Dennis Yount
From Encinitas (Project Manager)
It would be funny, I guess, to have the tombstone say "nice try." I haven't really thought about what I'd like an obituary to say about me. It could talk about what a good family I had and things like that.
Greta Lund
From Carlsbad (Massage Therapist)
My tombstone and obituary could both say "Dog lover, surfer, and friend to all." I'm very attached to nature. It could mention that I had a good time here, skiing, hiking, swimming, doing yoga, and bicycling. I have kids and would want them to party afterwards and celebrate.
Ron Marr
From San Diego (General Contractor)
It could say, "Try not to get too high, and keep from being too low." It could say I'm an eternal rock 'n' roller that never made it. I had soul, I played every instrument. But ya know, it's not all about money. I had my life invested in music.
Chrys Milano
From Everywhere (Jewelry Maker)
I would have the tombstone say, "Question Authority." I just lost my husband, so to think about what I want in my obituary is a hard one. He was my best friend for eight years. We played guitar together; I played lead, and he played rhythm. I travel a lot, selling my jewelry at Ren fairs. I guess my obit can mention my husband and how much I missed him.
Tom Barrias
From Mira Mesa (Post Office)
I already decided I'm going to be cremated. So, there wouldn't be anything written on a tombstone. Regarding an obituary -- wow -- I haven't really given it much thought. I would want it to talk about my family, and, if there was some way, to convey how lucky I've been in life.
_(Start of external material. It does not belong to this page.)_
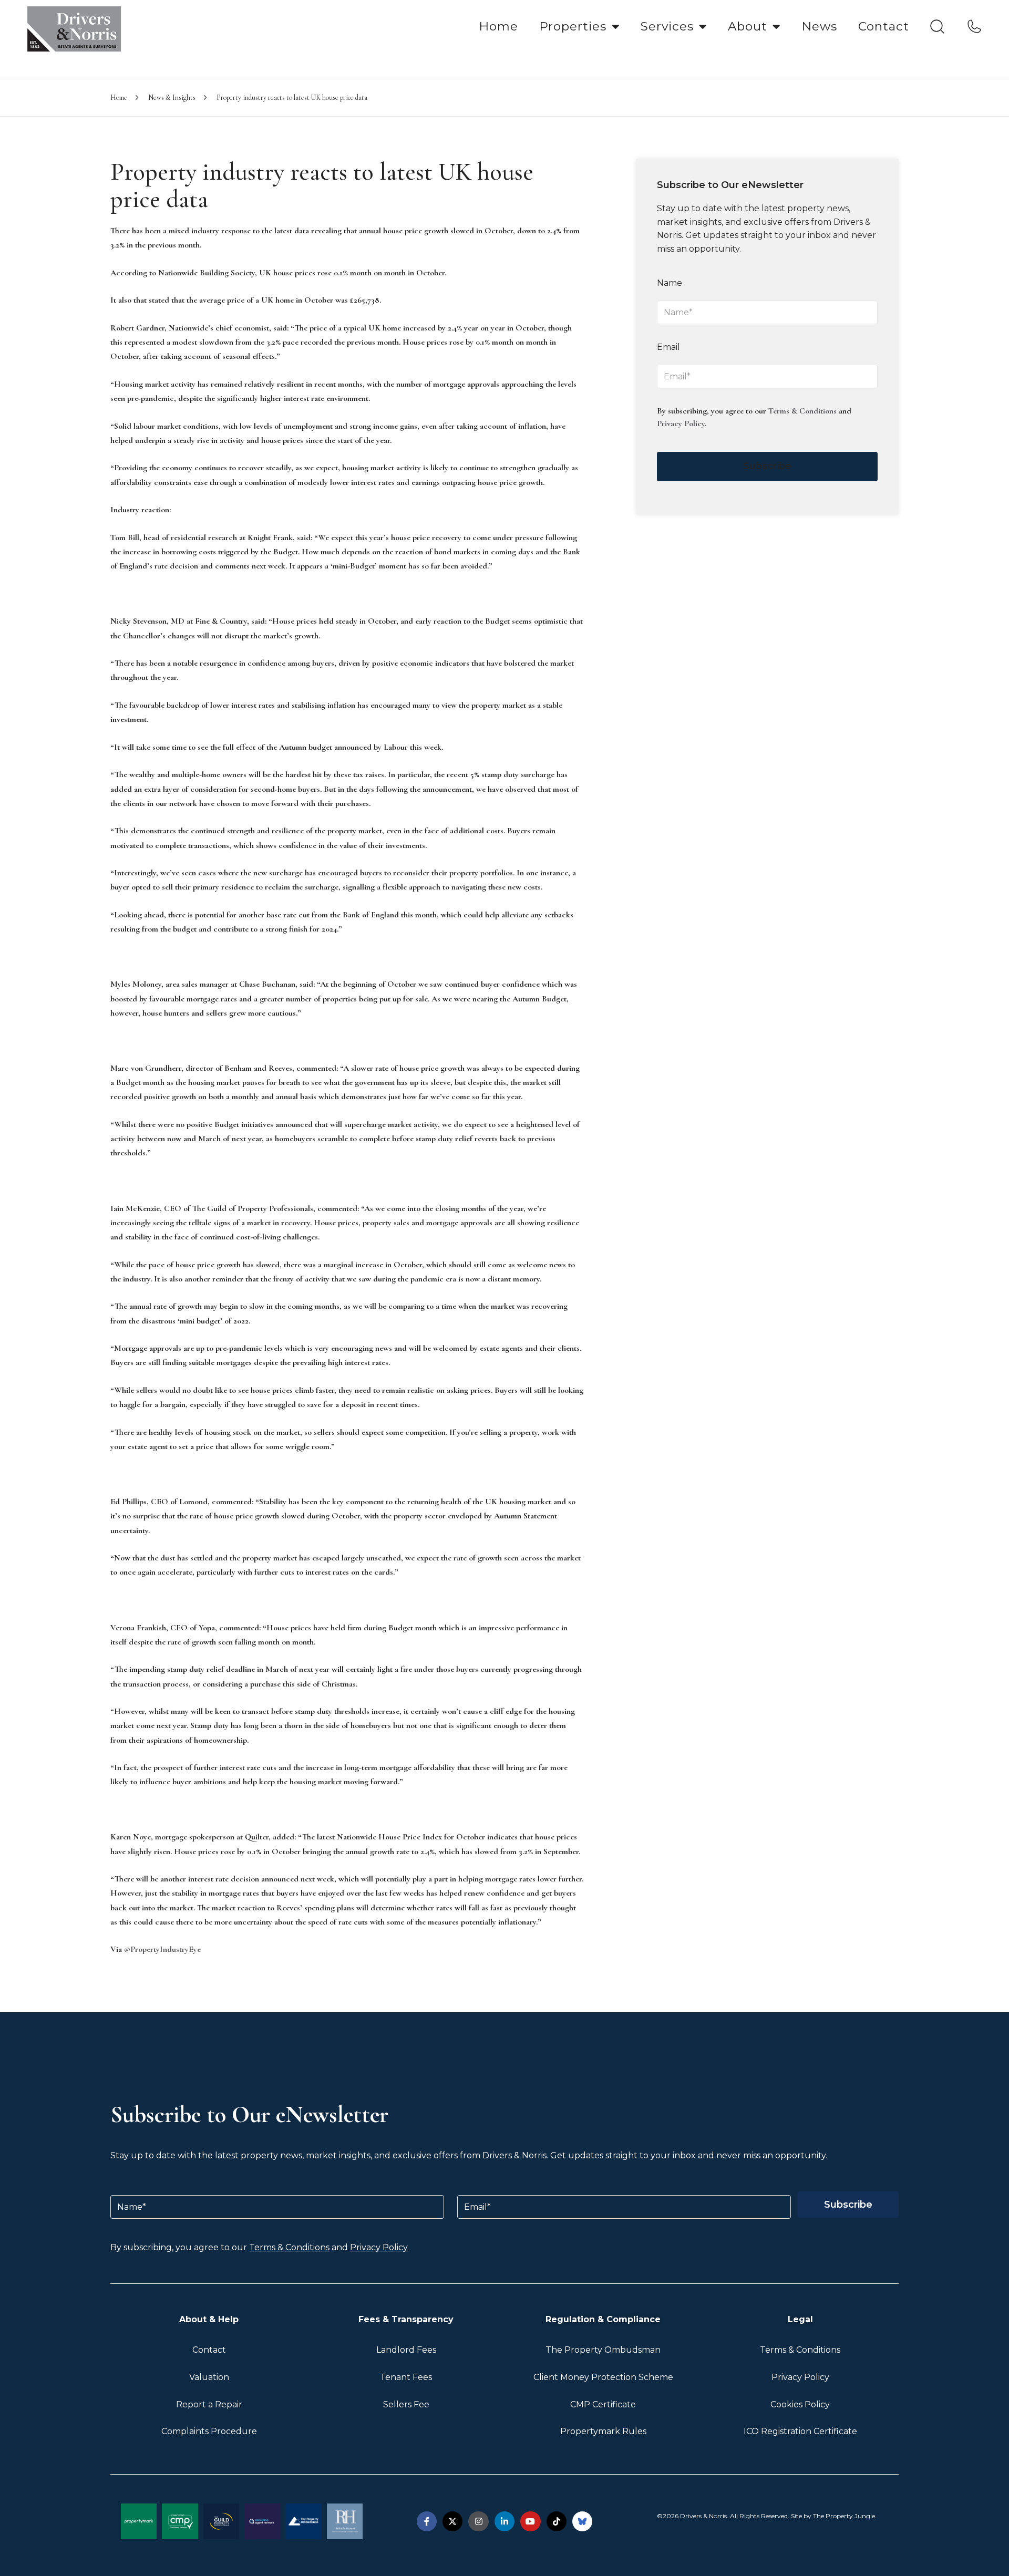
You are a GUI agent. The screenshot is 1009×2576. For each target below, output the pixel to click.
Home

With everything. I was in a car accident that should've killed me. I used to do a lot of crazy things in my younger days that I should've gone to jail for. I think I'm lucky that I am still around.
Joy Stone
From Rancho Bernardo (Health Care)
It may sound weird, but I go to this website called Death Clock. They ask you info about yourself, your birth, if you're pessimistic, naughty, good, a politician, if you smoke, whatever. They then look at average lifespan, and they give you a date you'll die. Mine was February 16, 2060. I had a teacher once that told us about a grave in England, so this isn't the most original, but they loved BBQ so much they put a grill into his grave. I would want to do something like that. It would be unique, and an awesome urn.